[ZU ERLEDIGEN]
1. Schreib aus dem Forenausschnitt zu den ATI-Treibern die Stelle von „Sieht nach Gentoo“ bis einschließlich „Version) verwendest Du?“ wortgetreu ab.
2. Beantworte diese Fragen zum Forenausschnitt zu den ATI-Treibern:
(a) Welche Grafikkarte hat ScytheMan?
(b) Mit welcher KDE-Version lief bei ScytheMan noch alles?
(c) Mit welchem Modul macht xf86-video-ati bei ScytheMan Probleme?
3. Schreib den Forenausschnitt zu den ATI-Treibern nach seinem letzten Satz weiter.

Sieht nach Gentoo Bug #348410 aus. Könnte ein Problem mit dem ati-Treiber sein. Was genau für eine Grafikkarte und welchen Treiber (inkl. Version) verwendest Du?

----------

## ScytheMan

danke für den bug, hab jetzt awesome genutzt und mich nicht weiter drum gekümmert.

ich habe eine AMD Radeon HD 5770 und nutze ati-drivers 10.11

ich habe jetzt auch auf KDE 4.6beta2 geupdated, ohne Erfolg. 

Ich lass das jetzt mal drauf, und hoffe auf ati-drivers 10.12

Das interessante ist jedoch, es lief alles mit kde 4.5.3. Erst das Update hats bei mir zerschossen.

----------

## ScytheMan

ein update auf ati-drivers 10.12 hat das problem für mich gelöst.

danke für die hilfe!

----------

## LinuxTom

Hast Du mal den X11-Treiber radeon (x11-drivers/xf86-video-ati) versucht? Durch die Probleme bin ich wieder auf diesen gekommen und auf meiner "ATI Technologies Inc Mobility Radeon HD 3400 Series" ist der auch doppelt so schnell.

----------

## ScytheMan

leider fehlalarm, gestern hab ichs installiert und dann hat es auch direkt funktioniert (habe xdm neugestartet und bin in kde rein). nach einem reboot leider jedoch nicht mehr 

xf86-video-ati geben bei mir probleme mit dem modul fb, hab mich da aber noch nicht näher mit beschäftigt.

Gespeicherte Einträge
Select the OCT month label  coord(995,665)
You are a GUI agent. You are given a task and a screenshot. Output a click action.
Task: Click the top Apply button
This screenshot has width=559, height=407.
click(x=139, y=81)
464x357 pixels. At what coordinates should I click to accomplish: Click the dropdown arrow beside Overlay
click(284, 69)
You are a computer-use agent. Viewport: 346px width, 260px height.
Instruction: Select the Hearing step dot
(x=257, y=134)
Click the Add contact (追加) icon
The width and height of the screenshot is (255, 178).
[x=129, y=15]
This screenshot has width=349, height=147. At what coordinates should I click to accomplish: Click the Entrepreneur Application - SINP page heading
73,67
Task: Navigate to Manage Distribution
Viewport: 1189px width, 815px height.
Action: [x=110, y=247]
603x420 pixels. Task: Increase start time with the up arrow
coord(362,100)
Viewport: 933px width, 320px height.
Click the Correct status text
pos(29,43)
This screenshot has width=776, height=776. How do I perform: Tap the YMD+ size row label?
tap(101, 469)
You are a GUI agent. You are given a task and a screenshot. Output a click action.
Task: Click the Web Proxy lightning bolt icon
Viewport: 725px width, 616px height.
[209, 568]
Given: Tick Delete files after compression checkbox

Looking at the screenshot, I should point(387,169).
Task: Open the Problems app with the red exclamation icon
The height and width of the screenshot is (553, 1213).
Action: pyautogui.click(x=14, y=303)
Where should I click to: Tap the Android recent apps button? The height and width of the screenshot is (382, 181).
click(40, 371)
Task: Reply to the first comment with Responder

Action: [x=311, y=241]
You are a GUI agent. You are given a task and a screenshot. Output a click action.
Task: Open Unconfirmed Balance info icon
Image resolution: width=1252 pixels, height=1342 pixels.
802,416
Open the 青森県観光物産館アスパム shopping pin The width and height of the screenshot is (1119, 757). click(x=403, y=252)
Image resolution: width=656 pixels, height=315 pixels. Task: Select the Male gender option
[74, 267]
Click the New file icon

[LÖSUNGEN]
1.
Sieht nach Gentoo Bug #348410 aus. Könnte ein Problem mit dem ati-Treiber sein. Was genau für eine Grafikkarte und welchen Treiber (inkl. Version) verwendest Du?

2.
(a) AMD Radeon HD 5770
(b) KDE 4.5.3
(c) fb

3.
----------

## LinuxTom

 *ScytheMan wrote:*   

> xf86-video-ati geben bei mir probleme mit dem modul fb

 

Ja, nimm vesa aus dem Kernel raus (#CONFIG_FB_UVESA is not set) und KMS einschalten (CONFIG_DRM_KMS_HELPER=y & CONFIG_DRM_RADEON_KMS=y). In der Grub-Startzeile noch "radeon.modeset=1" und die "/etc/X11/xorg.conf" weg-ge-moved, fertig.  :Smile:  Evtl. noch den Videomode anpassen: video=1024x768-32@75 (ohne Treiberangabe!).

----------

## Josef.95

Hmm, ich denke auch das es wohl mit am fglrx Treiber liegen könnte 

(der ist ja eigentlich generell verdächtig  :Wink: 

Betrifft es eventuell "nur" den X Start via kdm ?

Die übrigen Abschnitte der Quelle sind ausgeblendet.